Start with two price series: the chart symbol (call it Y) and a second symbol (X) retrieved with request.security. To avoid repainting, the second series should be requested with a one-bar offset and lookahead disabled, which means the spread is built from the other symbol's last completed bar. Next, estimate the hedge ratio (beta) — how many units of X offset one unit of Y. A rolling ordinary-least-squares slope can be computed directly on the chart as correlation(Y, X) × stdev(Y) / stdev(X) over a chosen lookback. The spread is then Y − beta × X. Finally, the z-score standardizes the spread: subtract its rolling mean and divide by its rolling standard deviation over a second lookback window. The result oscillates around zero, with ±2 commonly drawn as reference lines. Every stage involves a lookback choice, and each choice changes the output: a short hedge-ratio window makes beta jumpy; a long one makes it stale when the relationship shifts.

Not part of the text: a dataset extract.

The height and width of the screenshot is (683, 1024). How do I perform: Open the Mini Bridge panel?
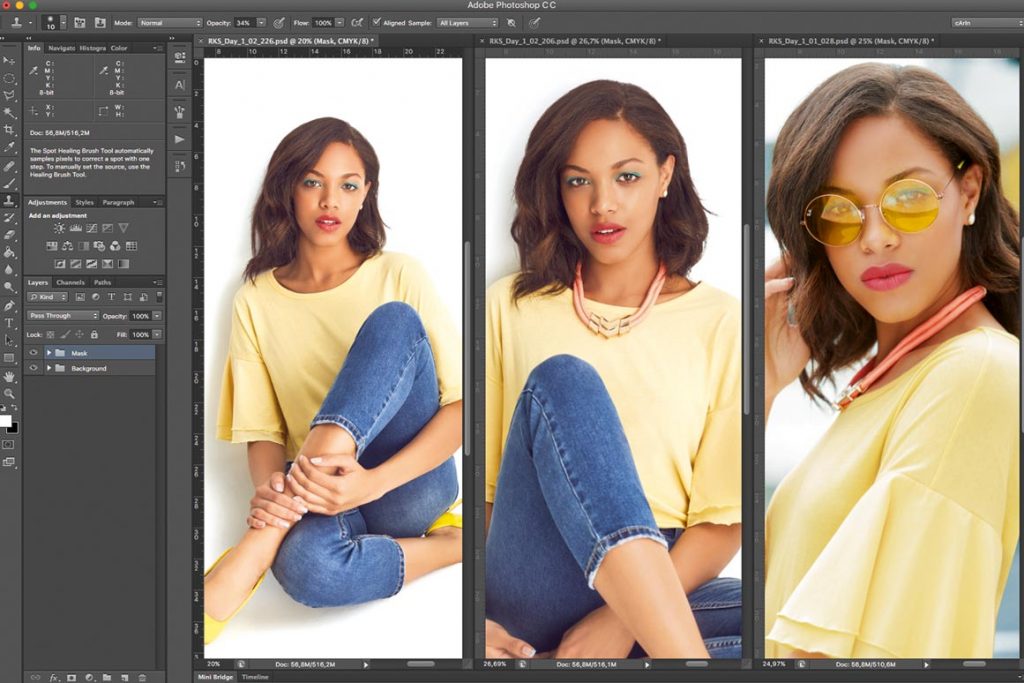[217, 677]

Critically, the whole construction assumes the two instruments are cointegrated — that the spread is genuinely stationary. That property is estimated in-sample and routinely breaks out-of-sample, which is the honest core caveat of all pairs analysis: statistical correctness of the calculation says nothing about future stability of the relationship.

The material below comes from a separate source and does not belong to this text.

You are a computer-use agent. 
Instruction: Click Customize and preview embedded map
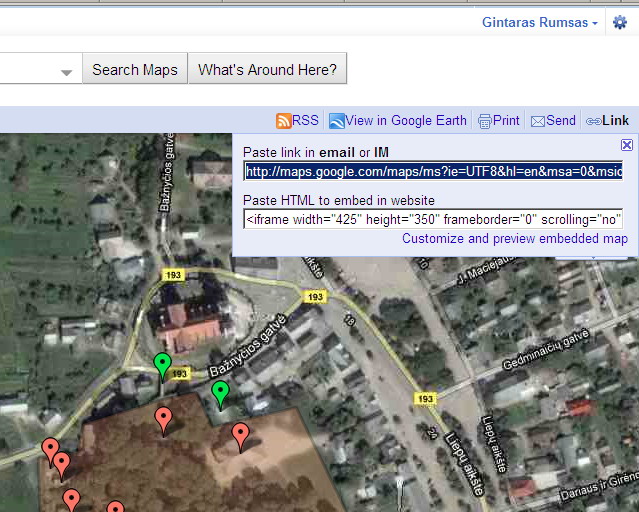point(514,238)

There are no universal defaults because this is a construction, not a packaged indicator. Common starting points are a hedge-ratio lookback of 100–250 bars and a z-score lookback of 20–100 bars, with reference lines at ±2. Some practitioners fix beta at 1 (a simple price difference or ratio) for closely related instruments; others re-estimate it on a rolling basis. Longer windows give steadier estimates that adapt slowly; shorter windows adapt fast but are noisy. Every choice should be tested for sensitivity rather than assumed.
//@version=6
indicator("Pairs Spread Z-Score", overlay = false)
sym = input.symbol("OANDA:EURGBP", "Second Symbol")

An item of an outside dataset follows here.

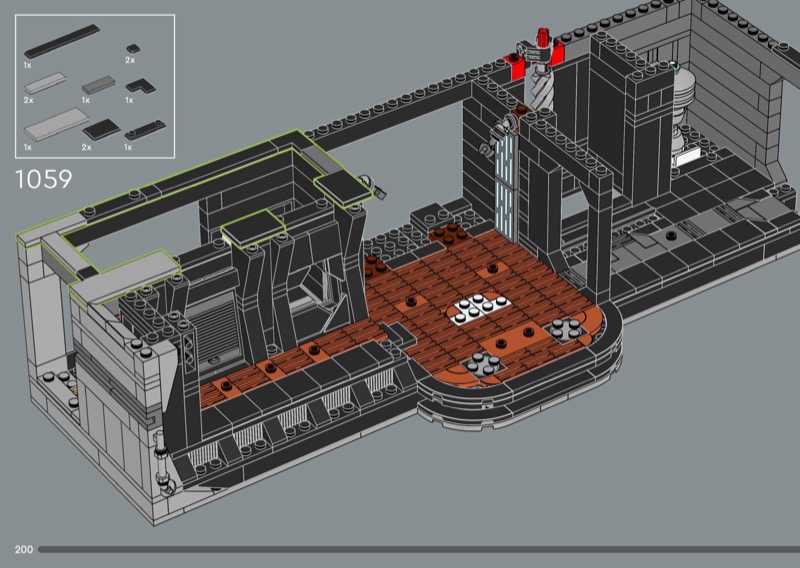Select the black two-stud jumper plate part
This screenshot has width=800, height=568.
[144, 129]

betaLen = input.int(100, "Hedge Ratio Lookback", minval = 20)
zLen = input.int(50, "Z-Score Lookback", minval = 10)
// Non-repainting fetch: prior completed bar, lookahead off
x = request.security(sym, timeframe.period, close[1], lookahead = barmerge.lookahead_off)
y = close
// Rolling OLS hedge ratio: beta = corr(y,x) * stdev(y) / stdev(x)
beta = ta.correlation(y, x, betaLen) * ta.stdev(y, betaLen) / ta.stdev(x, betaLen)
spread = y - beta * x
meanS = ta.sma(spread, zLen)
stdS = ta.stdev(spread, zLen)
z = stdS != 0 ? (spread - meanS) / stdS : 0.0
plot(z, "Spread Z-Score", color = color.blue)
hline(2, "+2", color = color.gray)
hline(0, "Zero", color = color.new(color.gray, 50))
hline(-2, "-2", color = color.gray)Pro tip: Before reading any z-score, plot beta itself and check whether it is stable over your sample. If the hedge ratio drifts materially, the spread is not measuring what you think it is, and the z-score inherits that error. Re-test the construction across different lookbacks and time periods rather than trusting one clean-looking chart — an in-sample relationship is a description of the past, not a forecast. This is educational material only, not financial advice; pairs relationships can and do break, and trading involves risk of loss.
Educational only — not financial advice, not a recommendation to trade. No indicator is predictive; trading involves substantial risk of loss.